Miller Comes Through on a Dangerous Day

By BILL PENNINGTON

KRASNAYA POLYANA, Russia - Rok Perko of Slovenia, the first racer in the final men’s downhill training run Saturday, crashed. The second racer, the American Marco Sullivan, lost control of his skis and, in the words of teammate Bode Miller, “almost killed himself.”

Four of the next 10 racers did not finish, and another four pulled up to survive safely. With an impenetrable sheen of ice coating the treacherous steeps and jumps of the downhill course at the Rosa Khutor Alpine Resort, it was an especially perilous day to be an Olympic ski racer.

Then out of the start house came Miller, who admitted later that, given the conditions, his primary goal for the day was self-preservation. But as Miller roared through the beginning of the course, reaching speeds of 90 mph, he decided he was enjoying himself too much to scale back his ambition.

Miller charged from turn to turn, tucked through the flats and soared over the jumps. Where others fell or turned their skis sideways to scrub speed in self-defense, Miller threw his hands forward to quicken the pace.

When he crossed the finish line, he was 0.66 seconds faster than the field. Aksel Lund Svindal, who came to Russia as the race favorite, was second and humbly conceded that Miller was the one to beat in the downhill competition Sunday.

“Is Bode the favorite?” Svindal said. “I think so. He’s been the best skier on the mountain. Me and maybe three other guys can beat him tomorrow. But we’ll see.”

If he were to claim the gold medal in the downhill, the 36-year-old Miller would be the oldest man to win an Olympic Alpine event. Kjetil Andre Aamodt was 34 when he won the super-G at the 2006 Turin Olympics.

On Saturday, Miller was not discussing his chances Sunday, but the persistent smile on his face spoke volumes about his confidence.

“I’d be mad at myself if I wasted an opportunity to have fun on this hill,” he said.

And he had a theory about the demanding 2.2-mile course.

“I don’t think you’re safer going slower,” he said. “You’re more likely to get hurt. It’s so fast and the snow is so hard, you have to be aggressive with it.”

Miller added a chilling comment: “If you’re not paying attention, this course will kill you.”

Miller was not kidding when he talked about how Sullivan had barely saved himself from disaster.

“He almost killed himself,” Miller said. “If that crash doesn’t go just the way it went, he goes flying through the B-nets going 75 miles an hour straight into the trees. It looks innocuous there, but that is one of the worst spill zones on the course. This course has teeth everywhere.”
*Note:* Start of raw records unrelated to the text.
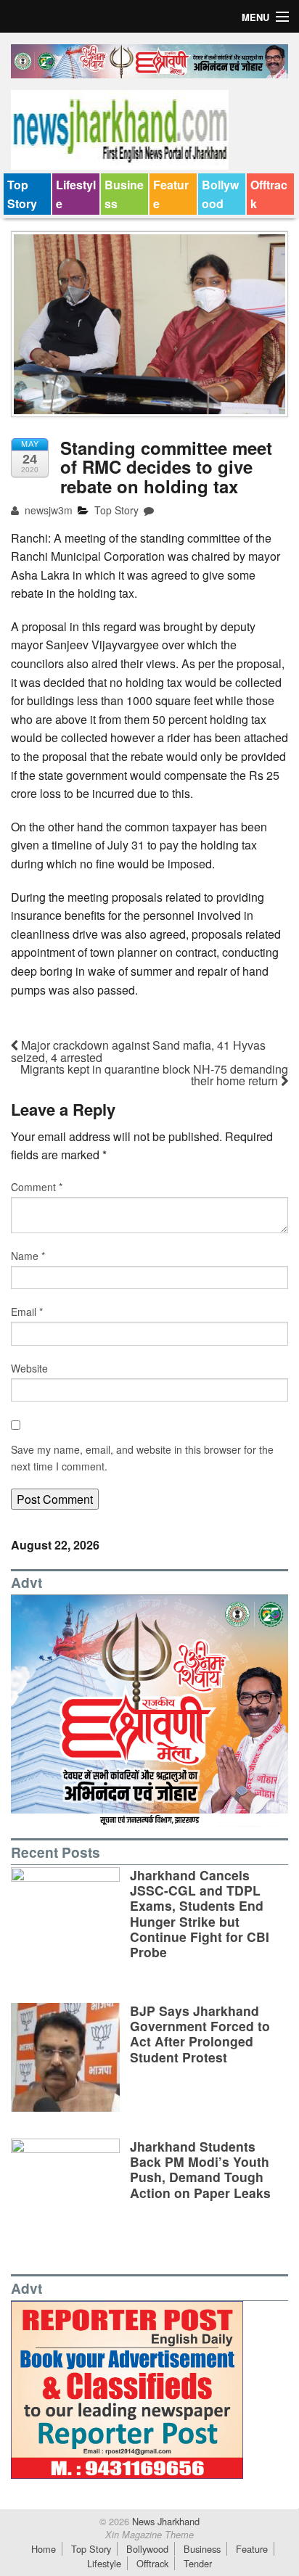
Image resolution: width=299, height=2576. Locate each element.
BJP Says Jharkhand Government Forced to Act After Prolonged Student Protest (200, 2033)
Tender (198, 2563)
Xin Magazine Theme (149, 2534)
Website (29, 1368)
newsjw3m (47, 510)
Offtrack (268, 194)
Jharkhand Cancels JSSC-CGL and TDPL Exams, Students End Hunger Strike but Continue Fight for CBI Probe (199, 1913)
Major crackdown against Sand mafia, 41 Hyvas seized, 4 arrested (138, 1051)
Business (124, 194)
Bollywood (220, 194)
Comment (36, 1187)
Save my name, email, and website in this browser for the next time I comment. (142, 1457)
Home (43, 2549)
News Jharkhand (164, 2521)
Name (28, 1255)
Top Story (22, 194)
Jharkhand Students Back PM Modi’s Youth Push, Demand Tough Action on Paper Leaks (200, 2169)
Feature (171, 194)
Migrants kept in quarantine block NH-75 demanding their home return (154, 1075)
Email (27, 1311)
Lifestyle (76, 194)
There are two kinds of netting used at the edges of racecourses to guard racers from obstacles alongside the trail. B-netting is generally used in sections that do not appear obviously dangerous. It is not usually reinforced, and while it would provide some protection, it might not impede a racer at top speed. A second kind of barrier is called A-netting and is used near the riskiest sections of the course. It is fortified to block racers from hitting ski towers, rocks or other dangerous mountain elements.

As Sullivan said later, “I was heading straight toward the B-nets, and you can blow through those pretty quickly. Luckily, I made the save.”

With his skis splitting and his body tilting backward, Sullivan skillfully and athletically righted himself and brought his skis together in time to avoid the nets and remain on course, although he slowed considerably and then coasted the rest of the way to the finish.

“The point is that you’ve got to watch yourself at all times,” he said with a snicker.

Svindal, the defending world champion in the downhill, who came second in the 2010 Olympic downhill, said the course was relentlessly challenging.

“But we’re supposed to be the best skiers in the world, so we’re supposed to be able to handle it,” Svindal said. "It will identify the best. It’s difficult not just for its mix of speeds and jumps but because of how rattly it is into the jumps. You can’t get comfortable.

“It’s a constant pull and tug - be aggressive, be smart, be aggressive, be smart. You’re like that for two minutes.”

Svindal smiled.

“It should be a great race to watch tomorrow,” he said.